Las casas del pueblo son cautivadoras, está todo cuidado para que tus retinas disfruten durante toda la estancia. Será por eso que en la mayoría de realizaciones para cine y televisión respetan casi toda la estructura que, sin maquillaje, tiene todo para ser la escenografía perfecta.

Peñíscola en invierno

El Castillo del Papa Luna, los jardines del Parque de artillería y todo el patrimonio de este pueblo encantador te deja con la boca abierta durante toda la visita, excepto, cuando paras en Mandarina, el sitio donde fuimos a comer, y claro, es de mala educación comer con la boca abierta, pero te juro que también me sorprendió muchísimo.

castillo papa luna

Todo comenzó con un Vermuteo con estilo. Mandarina es un sitio que solo con las vistas que tiene ya no pretendes mucho más, pero seguro que no te dejará indiferente. Seguimos con un menú degustación, en mi caso vegano, y eso es algo que tengo que destacar, porque no en todos los Restaurantes te ofrecen una opción vegana y bien preparada. Me ha encantado estar allí, su personal es tan rico como su comida.

mandarina peñíscola

Terminada la degustación, y la Tisana del Papa Luna, nos regalaron una maravilla que se ha convertido en “Mi tesorooooo”, un libro de fotografías de Peñíscola en los años ’60 que es precioso.

mandarina peñíscola

[Tweet “Mandarina en #Peñiscolaenivierno es un sitio que solo con las vistas tiene suficiente”]

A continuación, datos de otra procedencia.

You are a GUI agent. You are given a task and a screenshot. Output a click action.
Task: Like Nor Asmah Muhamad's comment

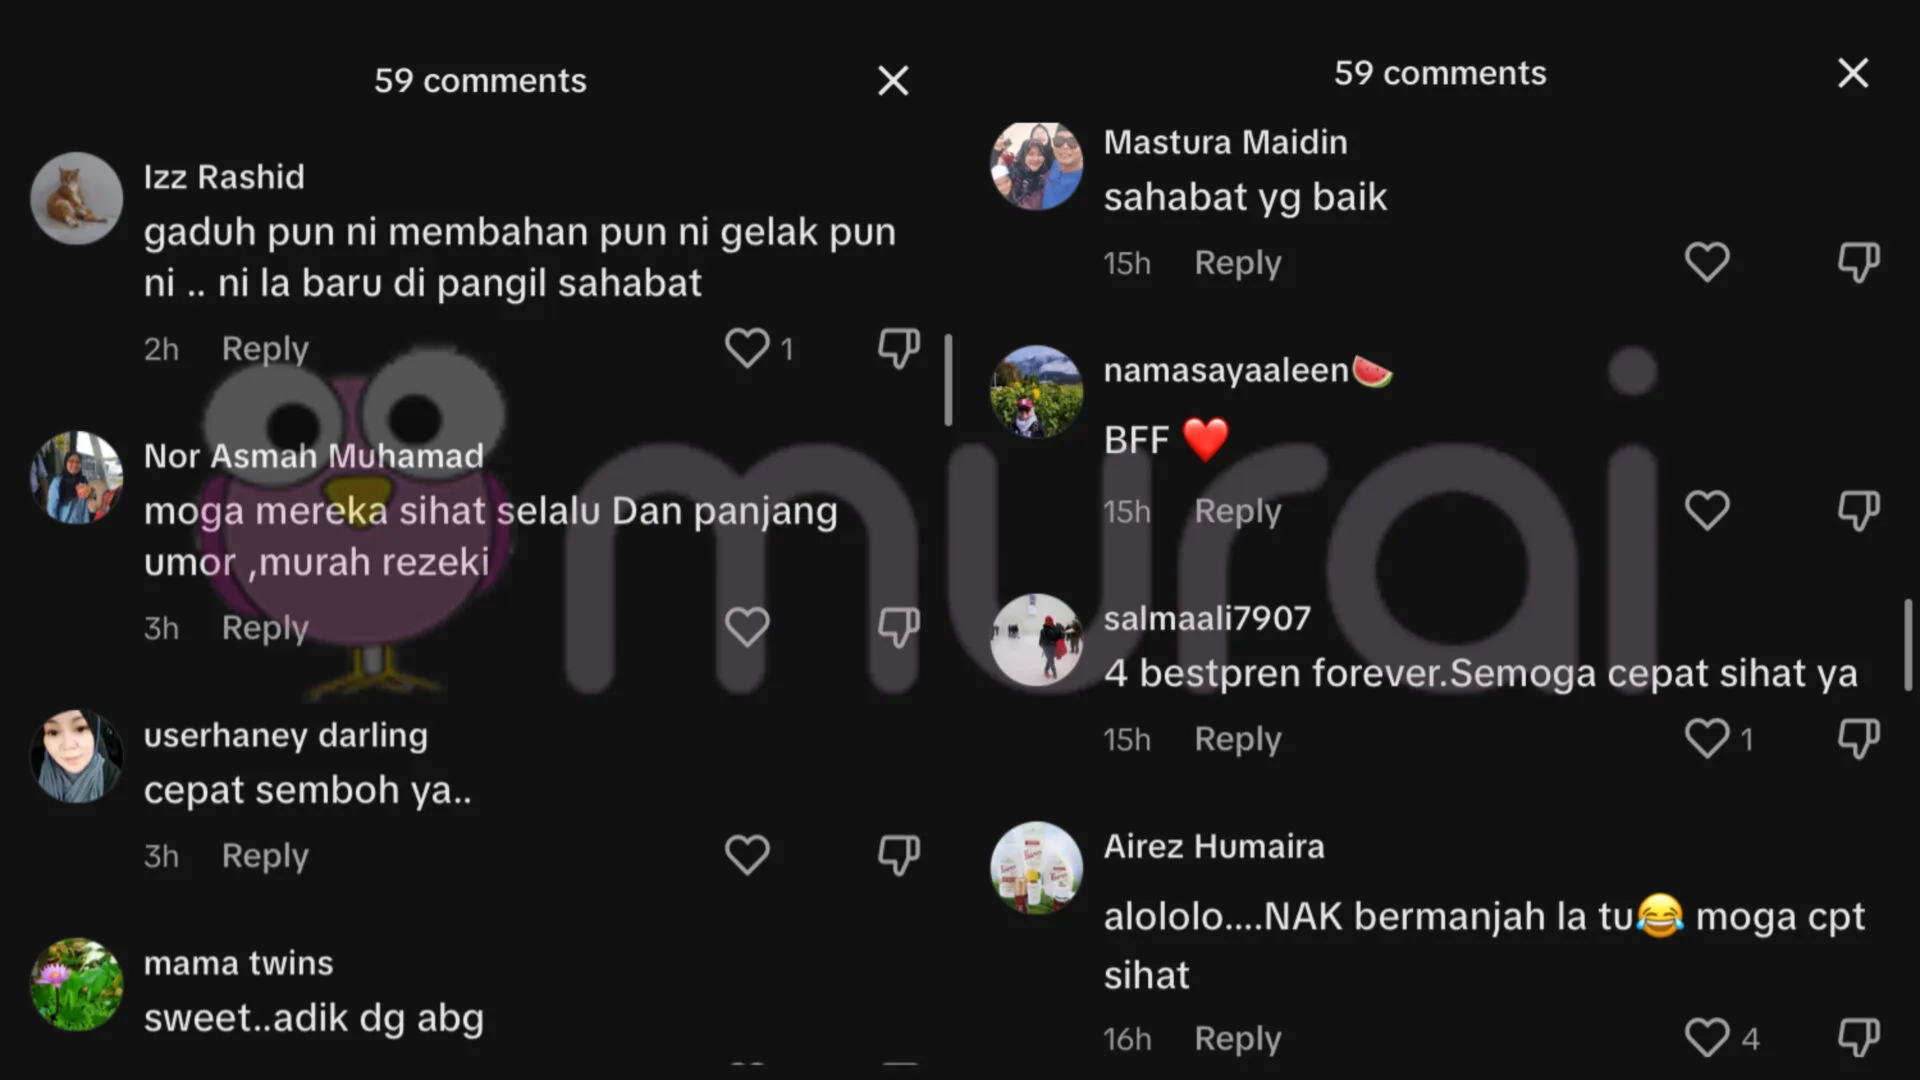coord(747,628)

Para terminar, hicimos un trayecto por el Parque Natural de la Sierra de Irta que realmente me dejó impactada, sí, más de lo que estaba, pero te aseguro que merece la pena llegar a Peñíscola, parar en el punto de información turística, recoger todos los folletos y el mapa de Senderos de Irta para ver el atardecer desde alguno de sus puntos.

peñiscola todo el año

Qué más te puedo decir, si has podido captar el entusiasmo que me provocó esta experiencia supongo que ya estarás configurando el GPS para salir hacia Peñíscola. En cualquier estación del año es un regalo para los sentidos.